Figure 4: On board LEDs
GPIO (General Purpose Input Output) TM4C123G microcontroller
It has 0-43 general purpose input output pins. Any GPIO can be used as an external edge or level triggered interrupt, it can initial ADC sampling, can change toggle rate up to CPU clock speed on the advanced high performance bus. Each input pin has a tolerance voltage of 5V in input configuration. Every GPIO pin also have a weak pull up, pull down and open drain.
Most of the GPIO pins in a microcontroller can be configured for an alternate hardware function. It should be noted that only 1 of the alternate functions can be configured at a given time. The user program can switch among different alternate functionality during execution.The general purpose I/O pins are named as port A to port F in TM4C123G microcontroller. The address range of the GPIO pins are given in the table below,
|Port name||Lower address||Upper address|
|GPIO port A||0x40004000||0x40004FFF|
|GPIO port B||0x40005000||0x40005FFF|
|GPIO port C||0x40006000||0x40006FFF|
|GPIO port D||0x40007000||0x40007FFF|
|GPIO port E||0x40024000||0x40024FFF|
|GPIO port F||0x40025000||0x40025FFF|
These ports are designated as PA0-PA7, PB0-PB7, PC0-PC7, PD0-PD7, PE0-PE5, and PF0-PF4. The figure below shows the on board GPIO pins f TIVA.
Figure 5: GPIO pins
Memory protection unit:
It has a built-in feature of generating a memory management fault on incorrect access to region.
Timers of Tiva C Series TM4C123G LaunchPad
- 2 watchdog timers with separate clocks
- 1 SysTick timer, with 24 bit high speed RTOS and other timer
- Six 32bit and six 64 bit general purpose timers.
32 channel mDMA :
It also has two interrupt enabled priority levels and 8, 16 and 32 bit data sizes.
Nested Vector Interrupt controller (NVIC)
The built in nested vector interrupt controller is a vector or stack you can say which contains 7 exceptions (defined by the programmer) and 71 interrupts (to be defined by user) with 8 programmable priority levels. These priority levels decide the priority of the interrupts defined by the user and always have lower priority than the programmer defined exceptions. The figure below show the on board peripherals of TIVA TM4C123G launchpad with good resolution.
Figure 6: TM4C123G launchpad
The data sheet of TIVA TM4C123G ARM based cortex-M4F microcontroller is available online and you can easily access it through the link given below
Data sheet link: http://www.ti.com/lit/ds/symlink/tm4c123gh6pm.pdf
ARM microcontroller Block diagram
The ARM chips have two buses: APB (Advanced Peripheral Bus) and AHB (Advanced High-Performance Bus). The AHB bus is much faster than APB. The AHB allows one clock cycle access to the peripherals.

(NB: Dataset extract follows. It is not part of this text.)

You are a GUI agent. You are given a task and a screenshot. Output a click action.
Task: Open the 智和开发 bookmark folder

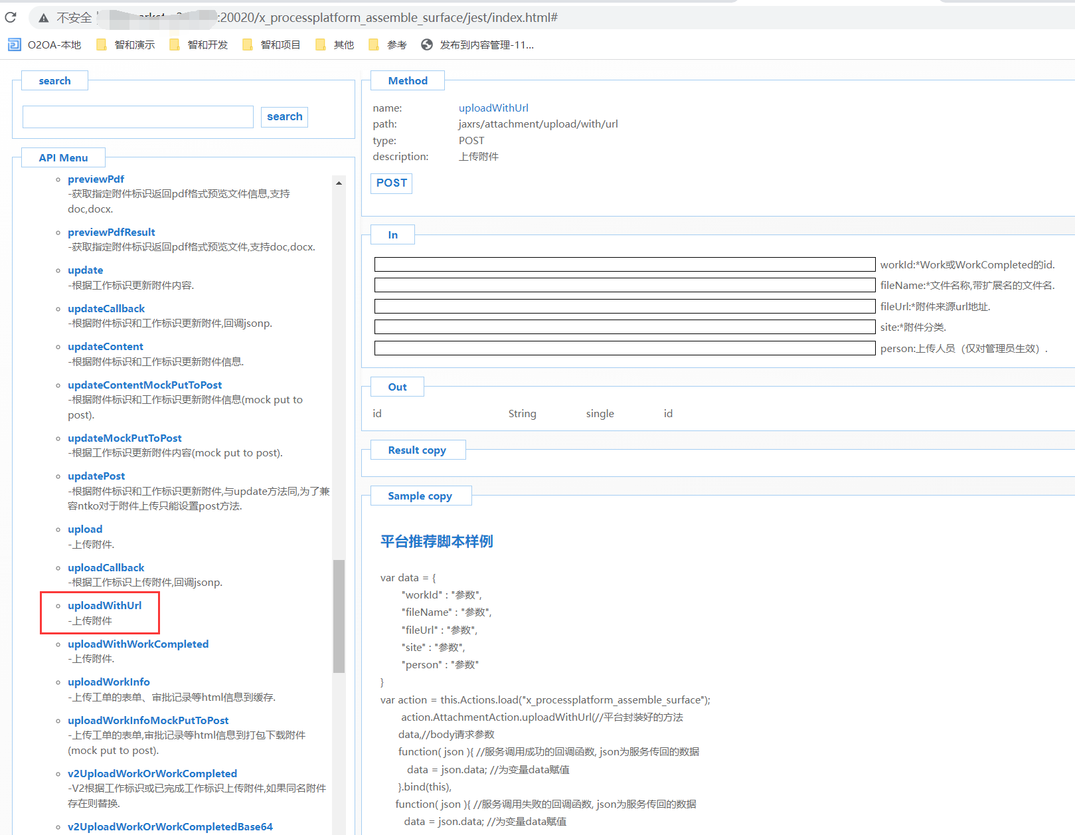[x=199, y=45]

The APB is slower and its access time is minimum of 2 clock cycles.
A high level block diagram of TM4C123G microcontroller is shown n figure below. From the figure it is visible that there are 2 on chip buses AHB and APB, which connect the processor core to the peripherals. These buses are constructed from the system bus using a bus matrix. It should be recalled that this bus matrix is different from the one used inside the processor block. The bus matrix inside the processor block is responsible for connecting the instruction and data buses from the processor core I code D code to system buses.
The advanced peripheral bus (APB) is the low speed bus. The more complex Advanced High performance Bus (AHB) gives improved performance than the APB bus, and should be used for interfacing those peripherals, which require faster data transfer speed. The block diagram also shows different peripherals modules connected to these two buses. It should be noted that only the GPIO and direct memory access (DMA) modules have connectivity available to both buses.
IDE for programming:
The IDE that can be used for programming the TM4C123G is Keil. It allows you to build a programming interface in the language of your desire. You can write a code to be burnt on the microcontroller in the language of your desire as we will see shortly in the upcoming tutorials.